「要らない枕詞」のブログに、Facebook上でたくさんコメントをいただいた。同意はもちろん、別の視点からのコメントも多々あり、大変勉強になりました。ありがとうございました。50代以上からのコメントが多いなぁ、と思いかけて、改めて自分のFB友達のデモグラフィーの偏りに気づいた。

 その同世代の皆様ならご存じと思うが、その昔、ガロの「学生街の喫茶店」という歌が流行った。

 ♪あの頃は 愛だとは 知らないで サヨナラも言わないで別れたよ♪

 「サヨナラ」「コンニチハ」といった挨拶は、他者に対するリスペクトを示す典型的行動である。挨拶できない人は、社会人として失格ですっ、とよく言われる。
 でも、ガロの視点で考えると、私があなたに挨拶しなかったのは、「『私があなたに挨拶しなくてもあなたを十分リスペクトしている(というか、愛してる)』ということをあなたは理解している」と私が(無意識のうちに)思っていたから。
 つまり、わざわざリスペクトの証を示さなくても大丈夫なほど、お互い信頼し合っていた、ということだ。

 こう考えると、「意味のない枕詞」が世の中に反乱する理由も、なんとなくわかる気がする。2つのことが推測される。
 第一に、ネット上で自分の考えを発信したり他の人たちとコミュニケーションする機会が増え、信頼関係のない人たちと接触せざるを得ないため、とりあえず「リスペクト」を示しておかなきゃ、という思考が発達する傾向。ネット上で他者の「リスペクト言葉」を聞く機会も多いので、増長効果が加速化していく。「します」「いたします」「させていただきます」「させていただきたいと思います」…。それが、仕事やプライベートの場面にもはびこり、条件反射的に口をついて出るようになり、「要らない枕詞」と化す。

 第二に、相手との距離感がうまく測れず、どの程度の信頼関係があるかの判断力が鈍っている可能性が挙げられる。
 コロナの影響で人との接触機会が減った分、測定材料が少なくて判断しづらい状況がここ数年続いた。しかも、第一の傾向のおかげで、多くの人が非常に礼儀正しく愛想がよくてホンネが見えないから、その意味でも判断が難しくなる。
 逆に、長ったらしい枕詞どころか「了解」を「り」で済ませる(…と、年上の方にFBで教わった)のは、相手と信頼関係があると確信できている証拠だろう。あるいは、「り」を使うことが、「ボクたち、親しい間柄だよね」という暗黙のメッセージになっているのかもしれない。

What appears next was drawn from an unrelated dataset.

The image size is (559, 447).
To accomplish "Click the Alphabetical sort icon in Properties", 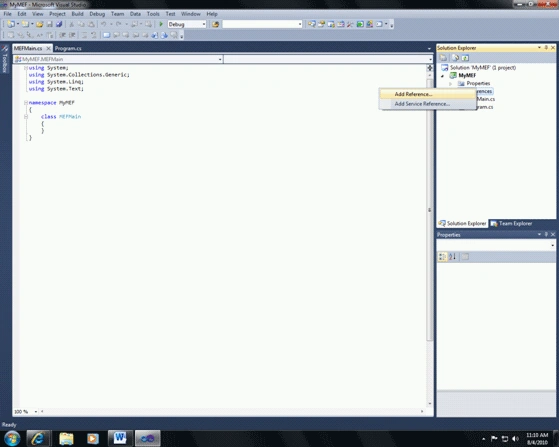I will (x=452, y=256).
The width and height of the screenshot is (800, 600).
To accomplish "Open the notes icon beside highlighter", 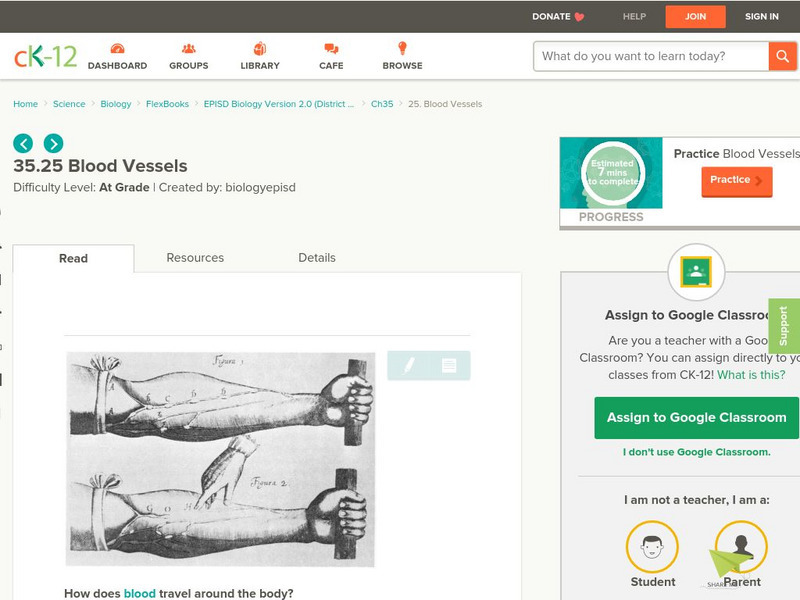I will coord(449,365).
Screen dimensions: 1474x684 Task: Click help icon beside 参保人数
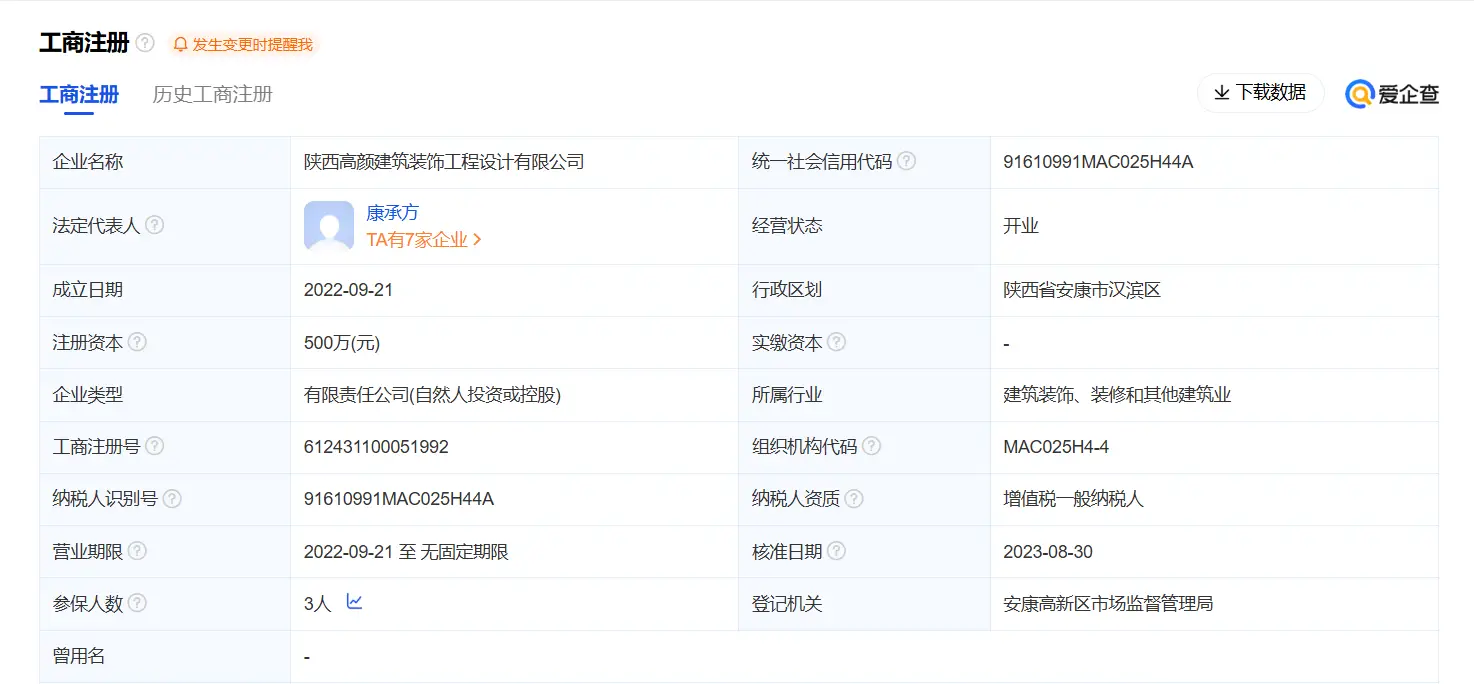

 「貴重なご意見ありがとうございます」とか「カイギを始めさせていただきたいと思います」的な言葉遣いのTPOはよく考えてほしい、と書いた。
 別の角度から言うと、そういう枕詞が要らないくらい、お互いに信頼しあえる関係性を作り、ストレートに意見をぶつけ合っても「人格攻撃」と思われないオープンな環境を作ることが、より効率的で生産的な議論を可能にし、組織の力を高めていくことにつながると思う。

 それが「心理的安全性」のある職場環境である。

 でも、「信頼」のモノサシは人それぞれで、いつ、どの枕詞を要らないものにするかは、人によって異なる。
 ガロの恋人が、「サヨナラ」も言わずに去ってゆく後ろ姿を見送りながら、「彼は私を信頼して、気を許している証拠なんだわ」と前向きに捉えてくれるとは限らない。1度でいいから、「キミを愛しているよ」と言葉にしたほうが、確実に恋人に安心感を与えられる。
 ビジネスの世界でも、リーダーが「キミたちを信頼しているよ」「だから要らない枕詞の応酬に時間をかけず、ホンネをぶつけ合おう」と心から伝えることが、大切だと思う。